> **DOCUMENT SEGMENT**

Cinnamon, a spice made from tree bark, is known for its potential medicinal properties. People have tried this spice to reduce inflammation, lower cholesterol, and fight bacteria.(1)
Despite numerous studies, it is still not clear if cinnamon helps lower blood sugar in people with diabetes. Few studies have shown a benefit from the spice. Others haven't. Available studies have included different doses and different types of cinnamon, making it hard to compare the results. Cinnamon might help the body use insulin more efficiently. But more research is required to determine if and how cinnamon supplements might help people with diabetes.(2)
A study reported that 1, 3, or 6 g of cinnamon per day reduces serum glucose, triglyceride, LDL cholesterol, and total cholesterol in people with type 2 diabetes and advises that the inclusion of cinnamon in the diet of people with type 2 diabetes will reduce risk factors associated with diabetes and cardiovascular diseases.(3)

Items from a data source:
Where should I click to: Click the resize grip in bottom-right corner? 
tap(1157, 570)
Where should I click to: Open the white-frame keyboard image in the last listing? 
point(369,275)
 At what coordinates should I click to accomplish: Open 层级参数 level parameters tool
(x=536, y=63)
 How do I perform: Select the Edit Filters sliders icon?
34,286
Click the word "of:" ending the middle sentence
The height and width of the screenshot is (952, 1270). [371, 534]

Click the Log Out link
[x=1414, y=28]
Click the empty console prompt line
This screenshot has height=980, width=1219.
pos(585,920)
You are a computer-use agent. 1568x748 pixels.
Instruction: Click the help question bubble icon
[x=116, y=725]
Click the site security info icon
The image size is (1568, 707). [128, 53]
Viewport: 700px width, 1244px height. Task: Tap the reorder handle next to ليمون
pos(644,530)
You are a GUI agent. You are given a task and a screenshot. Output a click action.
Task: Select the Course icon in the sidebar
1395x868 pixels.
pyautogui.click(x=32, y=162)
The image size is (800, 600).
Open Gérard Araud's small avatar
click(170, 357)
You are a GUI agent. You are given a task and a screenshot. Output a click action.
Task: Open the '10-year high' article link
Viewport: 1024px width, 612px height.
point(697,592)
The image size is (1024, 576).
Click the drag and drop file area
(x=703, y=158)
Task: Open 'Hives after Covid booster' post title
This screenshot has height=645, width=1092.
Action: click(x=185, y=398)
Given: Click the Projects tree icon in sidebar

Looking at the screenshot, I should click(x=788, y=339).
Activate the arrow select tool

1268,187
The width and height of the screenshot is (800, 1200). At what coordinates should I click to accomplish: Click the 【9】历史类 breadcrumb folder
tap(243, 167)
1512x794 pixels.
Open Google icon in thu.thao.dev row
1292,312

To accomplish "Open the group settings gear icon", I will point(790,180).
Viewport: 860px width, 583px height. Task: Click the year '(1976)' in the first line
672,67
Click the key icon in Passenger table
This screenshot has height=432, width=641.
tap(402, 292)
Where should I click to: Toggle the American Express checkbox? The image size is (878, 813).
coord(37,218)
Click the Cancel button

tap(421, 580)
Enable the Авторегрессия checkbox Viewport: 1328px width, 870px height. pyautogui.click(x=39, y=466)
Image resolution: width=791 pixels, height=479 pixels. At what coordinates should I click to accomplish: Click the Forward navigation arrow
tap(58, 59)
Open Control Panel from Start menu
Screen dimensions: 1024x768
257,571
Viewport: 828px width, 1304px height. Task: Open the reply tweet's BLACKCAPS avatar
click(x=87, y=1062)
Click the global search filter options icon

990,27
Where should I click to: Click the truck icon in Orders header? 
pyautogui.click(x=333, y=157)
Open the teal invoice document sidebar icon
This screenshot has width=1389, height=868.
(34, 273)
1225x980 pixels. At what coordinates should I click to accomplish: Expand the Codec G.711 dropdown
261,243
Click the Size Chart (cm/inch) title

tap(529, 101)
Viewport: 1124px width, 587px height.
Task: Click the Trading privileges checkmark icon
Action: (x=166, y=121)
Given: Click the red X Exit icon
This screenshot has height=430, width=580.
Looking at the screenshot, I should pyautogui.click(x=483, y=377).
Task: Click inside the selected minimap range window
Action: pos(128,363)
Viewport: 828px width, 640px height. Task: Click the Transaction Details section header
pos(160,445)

> **WORK TO COMPLETE**
#1 Answer these about the cinnamon passage:
(a) What is cinnamon made from?
(b) Which three uses have people tried the spice for?
(c) What daily amounts of cinnamon did the reported study give people with type 2 diabetes?
#2 Please carry on writing the cinnamon passage from where it stops.

> **ANSWERS FOR THE EXERCISE**
#1
(a) Tree bark.
(b) To reduce inflammation, lower cholesterol, and fight bacteria.
(c) 1, 3, or 6 g per day.

#2
A meta-analysis demonstrated that the consumption of cinnamon could decrease levels of fasting plasma glucose, total cholesterol, LDL-C, and triglyceride levels and increase HDL-C levels, but there was no effect on hemoglobin A1c. These results can’t be applied to patient care because the preferred dose and duration of therapy are unclear.(4)
As per the 2019 study, a 3–6 g of cinnamon consumption was found to impact certain blood parameters of people positively. So, it is beneficial to raise awareness of people to be conscious to regularly consume cinnamon.(5)
Cinnamon supplements seem to be safe, at least for short-term use. High doses may cause problems for people who have liver disease. Consult with your doctor before taking any supplements to make sure they're safe for you and that they won't affect any medication you're already taking
Use or not to use?
Just remember that no single nutrient alone can treat your diabetes.
Cinnamon may have some health benefits. But the American Diabetes Association doesn’t recommend relying on cinnamon as a way to reduce blood glucose levels.
The results of the studies are conflicting, and there is not enough evidence to prove it woks.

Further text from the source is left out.